_Job_. Render the rows below as a Markdown table with the columns No. and Line, one line per table row, skipping blank lines. Leave the pictures out.

Start of Record excerpts

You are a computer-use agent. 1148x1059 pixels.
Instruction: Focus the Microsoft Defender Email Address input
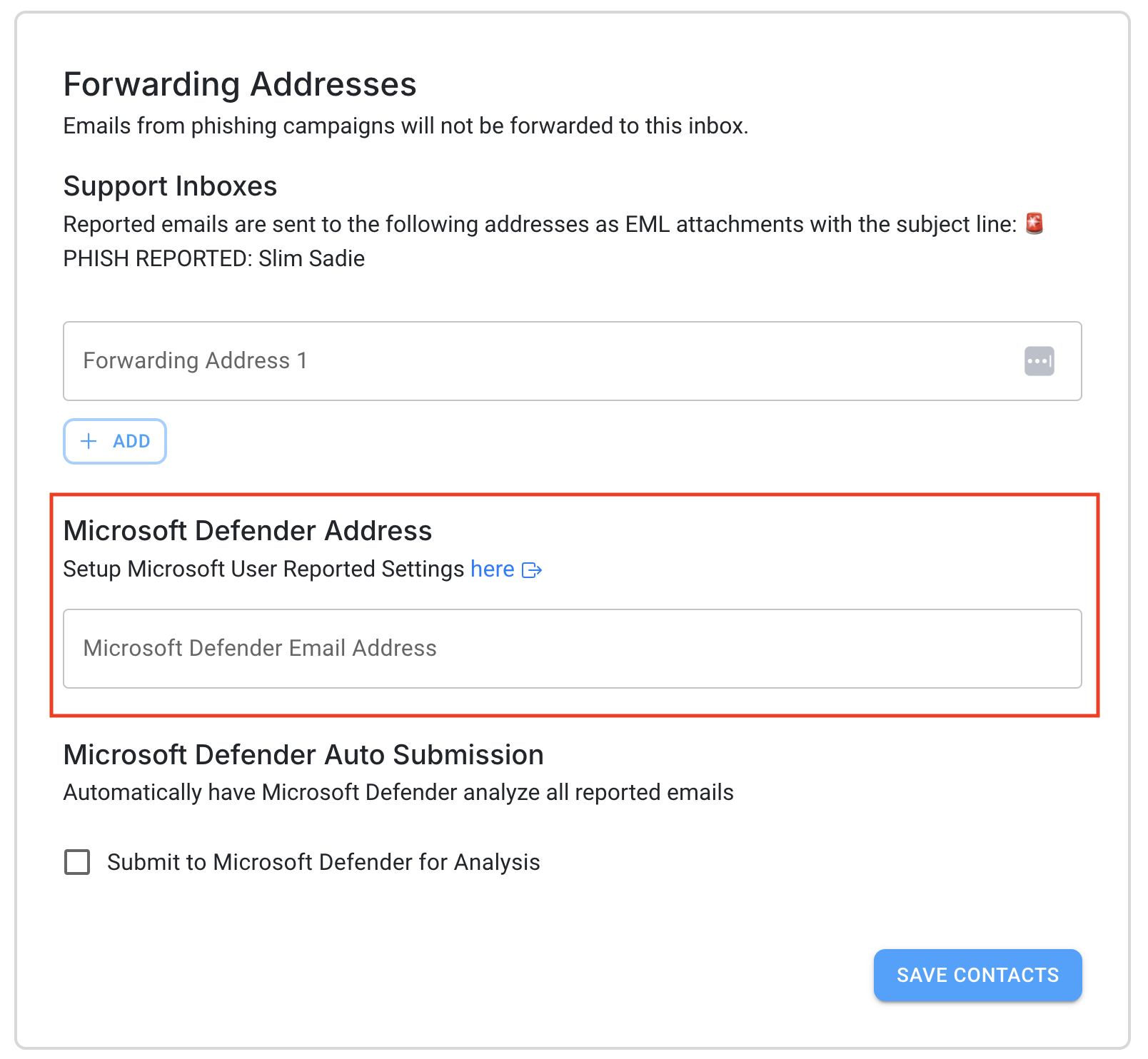(x=428, y=648)
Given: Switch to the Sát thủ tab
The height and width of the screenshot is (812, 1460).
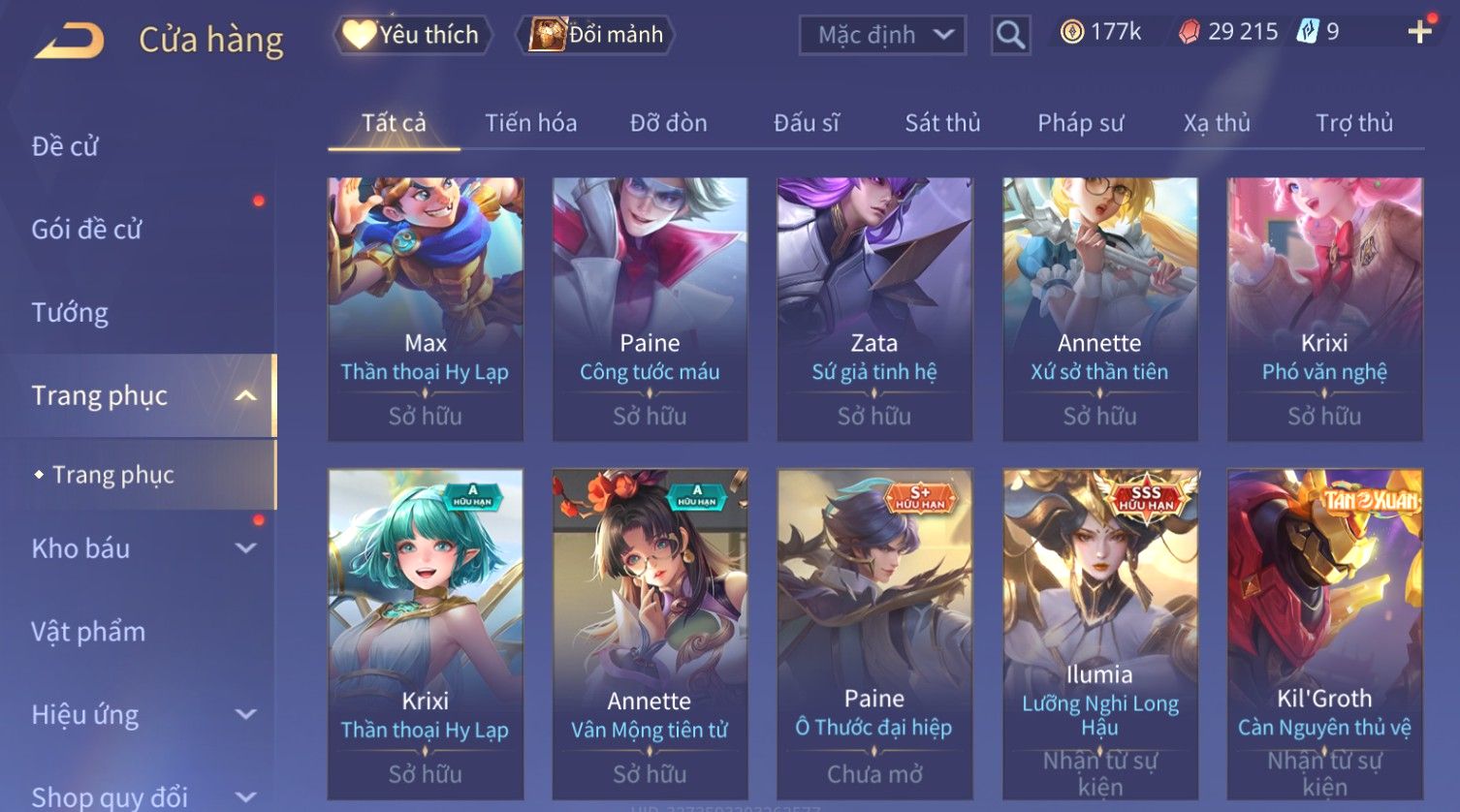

End of Record excerpts

_Solution_.
| No. | Line |
|---|---|
| 1 | You are a computer-use agent. 1148x1059 pixels. |
| 2 | Instruction: Focus the Microsoft Defender Email Address input |
| 3 | (x=428, y=648) |
| 4 | Given: Switch to the Sát thủ tab |
| 5 | The height and width of the screenshot is (812, 1460). |